Strictement sur le plan des statistiques, le Canadien et les Stars ont transigé deux ailiers de calibre semblable. Avec ses 35 buts et 62 points à sa deuxième saison l'an dernier à Dallas, Ryder a marqué le même nombre de buts que Cole et il a obtenu un petit point de plus.

En terrain connu

À l'inverse de Cole, Ryder connaissait un bon départ cette année avec 14 points (six buts, huit aides) en 19 matchs.

Ryder, un choix lointain de huitième tour en 1998 par le Tricolore, effectuera un retour aux sources. Il a fait ses premiers pas dans la Ligue nationale (LNH) en 2003-2004 avec le CH. Après quatre saisons complètes à Montréal, il avait pris la route de Boston le 1er juillet 2008 en paraphant un contrat de trois ans sur le marché des joueurs autonomes.

«C'est un gars qui produit en supériorité numérique, a souligné Bergevin, à propos de sa nouvelle acquisition. Il connaît la pression montréalaise et a déjà gagné la coupe Stanley avec les Bruins.»

L'impact des salaires

Si les chiffres se ressemblent pour les deux joueurs, il y a une grande différence sur l'aspect monétaire.

Ryder, qui gagne un salaire de 3,5 millions $, devra renégocier son contrat à la fin de l'année. L'attaquant né à Bonavista, à Terre-Neuve, sera admissible au statut de joueur autonome sans compensation. Dans le cas de Cole, il débarquera au Texas avec une facture plus onéreuse.

Après cette année, les Stars payeront Cole pour encore deux saisons à un salaire annuel de 4 millions $. Il en coûtera toutefois 4,5 millions $ sur le plafond salarial.

«C'est une transaction en lien uniquement avec le hockey. Elle aidera notre équipe immédiatement», a soutenu le directeur général du Canadien.

Néanmoins, pour la saison 2014-2015, ce qui coïncidait avec la dernière année du pacte de quatre ans de Cole, le CH et Bergevin devront offrir de nouveaux contrats à P.K. Subban, Raphael Diaz, Alexei Emelin et Lars Eller.

«Avec les jeunes qui auront de gros contrats à négocier, je me doutais que si ce n'était pas cette année, ça [une transaction] arriverait sous peu», a maintenu Cole.
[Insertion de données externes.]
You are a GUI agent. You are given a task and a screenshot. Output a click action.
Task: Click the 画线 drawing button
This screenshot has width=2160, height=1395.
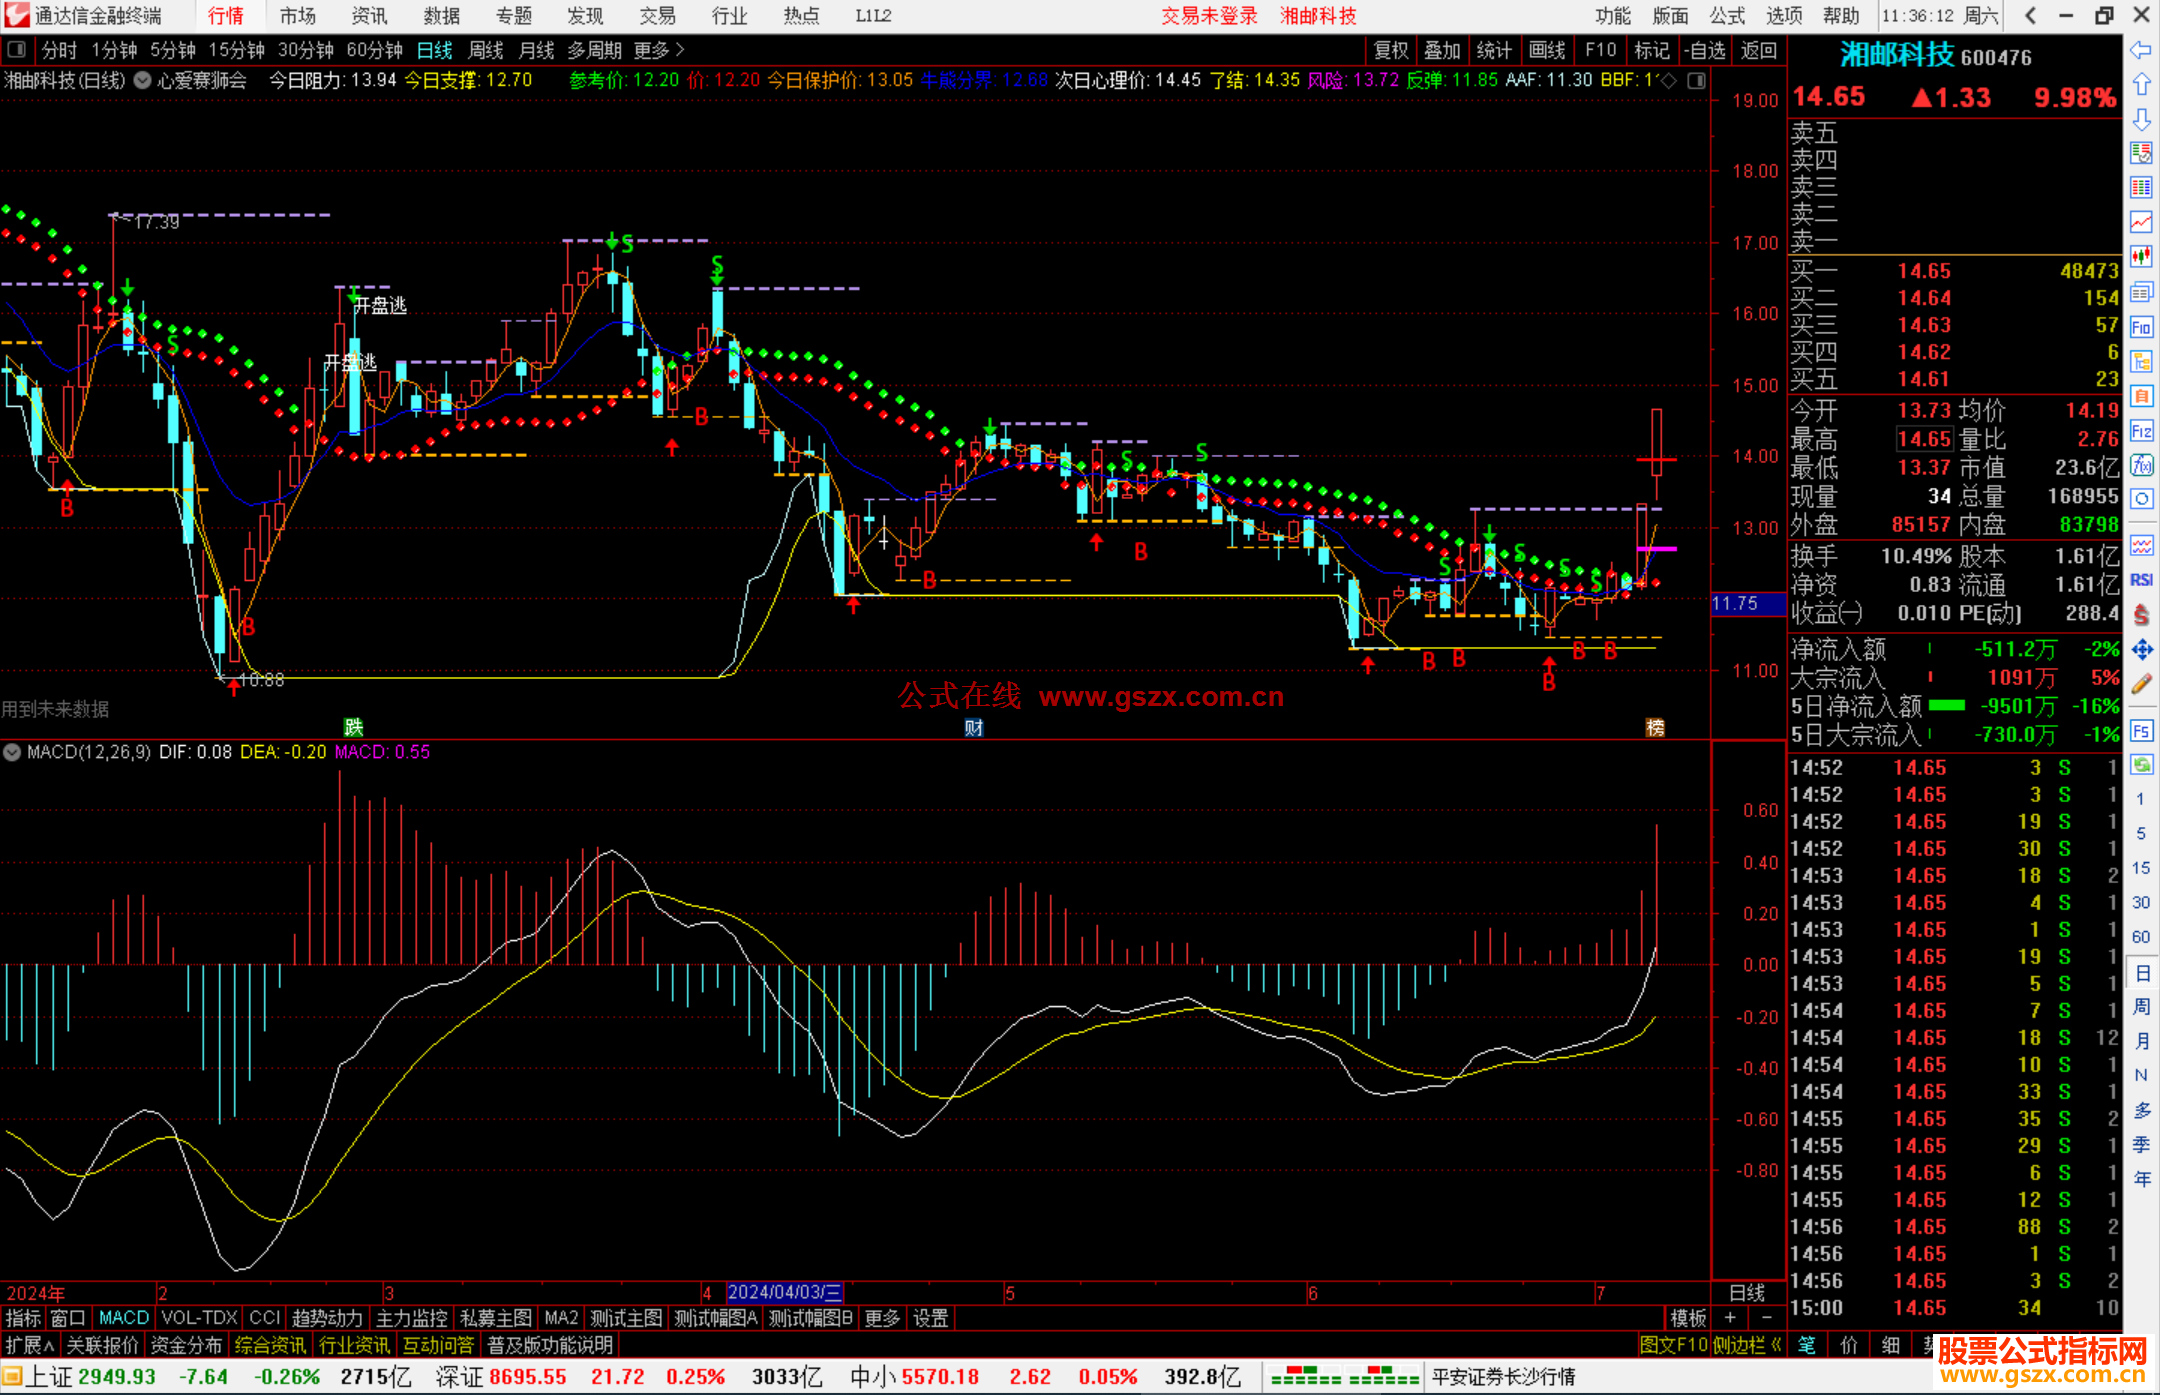click(x=1546, y=50)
Surprise dans le vestiaire

Rencontrés dans le lobby de l'hôtel où les joueurs du Canadien logent à Toronto, Travis Moen et Carey Price se sont dits surpris par la transaction.

«C'est toujours triste de voir un coéquipier et un ami quitter. Erik est un joueur exceptionnel. On a vu ce qu'il a fait pour cette équipe l'an dernier. J'espère que le style des Stars lui sourira», a déclaré Moen.

«Je ne l'ai jamais vu venir, a lancé Price à propos du départ de Cole. Je lui ai parlé brièvement. C'est difficile. Il s'entendait bien avec tous les joueurs de l'équipe. Il va nous manquer, mais on n'a pas le choix d'aller de l'avant.»

La surprise fut d'autant plus grande que ce mouvement de personnel survient alors que l'équipe trône au sommet de l'Association de l'Est.

«Le hockey, c'est également une question d'affaires. Ça ne concerne pas seulement le hockey, il y a également un plafond salarial à respecter et le futur à prévoir», a conclu le gardien du Canadien.